Le revers de cette conclusion, c'est qu'il ne faut pas non plus attendre beaucoup de la possible remise en cause des 35 heures, à moins qu'elle n'entraîne une baisse du coût du travail horaire, ce qui signifie une baisse du salaire horaire. Il faudrait alors que les salariés acceptent de travailler plus pour le même salaire. Comment l'obtenir ? Politiquement, il est difficile d'adopter une loi qui aille dans ce sens. Socialement, il est difficile, pour les salariés, d'accepter une telle situation.
Cela dit, la réglementation française est aujourd'hui complexe, et sans doute coûteuse et contraignante pour certains secteurs d'activité – avec une grande hétérogénéité dans les arrangements. Elle est également coûteuse et contraignante dans la fonction publique, notamment dans la fonction publique hospitalière, dont les coûts d'organisation sont particulièrement lourds – travail de nuit et horaires compliqués. Et pourtant, de nombreux assouplissements de la réglementation des 35 heures ont eu lieu au fil des ans. C'est ainsi qu'en 2003, le contingent légal (d'heures supplémentaires) a été augmenté et qu'en 2008, les entreprises ont eu la capacité de négocier ce contingent à leur niveau.
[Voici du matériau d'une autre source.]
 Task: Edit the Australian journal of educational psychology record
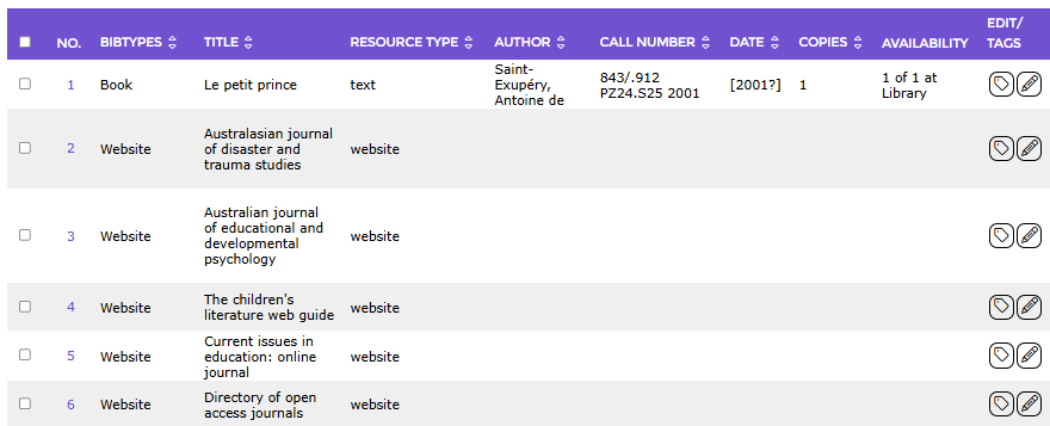click(x=1029, y=236)
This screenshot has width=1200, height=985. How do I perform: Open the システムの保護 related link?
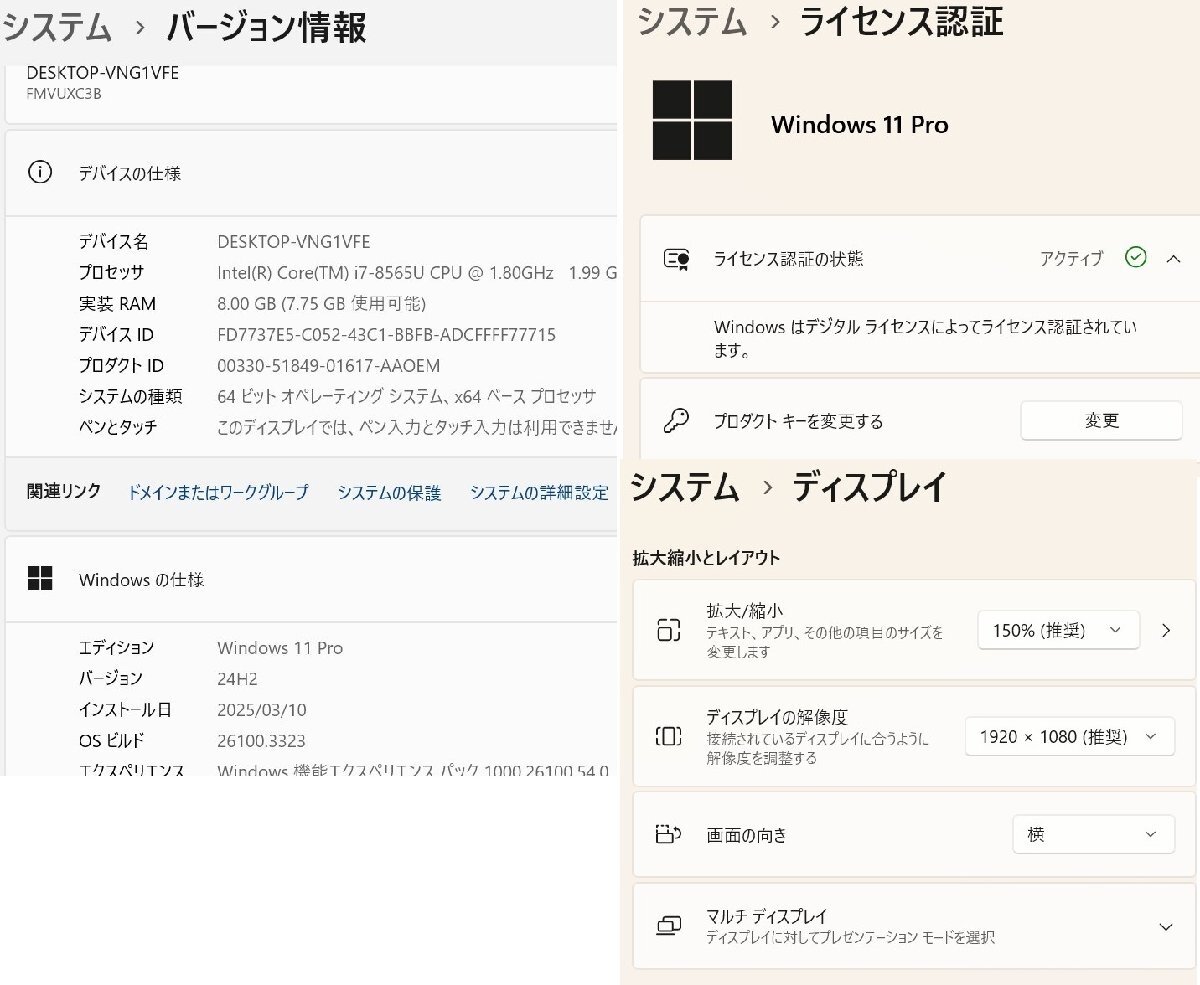[x=390, y=492]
En dernier lieu, il me semble que si on laissait les entreprises négocier le seuil de déclenchement des heures supplémentaires et si on revenait sur le fait d'appliquer à toutes les entreprises la même toise des 35 heures, le système ne s'en trouverait pas simplifié pour autant. Cela apporterait davantage de flexibilité à certains secteurs qui en ont besoin, mais il n'est pas certain que toutes les entreprises s'engagent dans de telles négociations : elles ne voudront pas réduire le salaire horaire des salariés ; elles ont précédemment obtenu des avantages en compensation. Il n'est donc pas certain que cela donne lieu à une large remise en cause des accords actuels.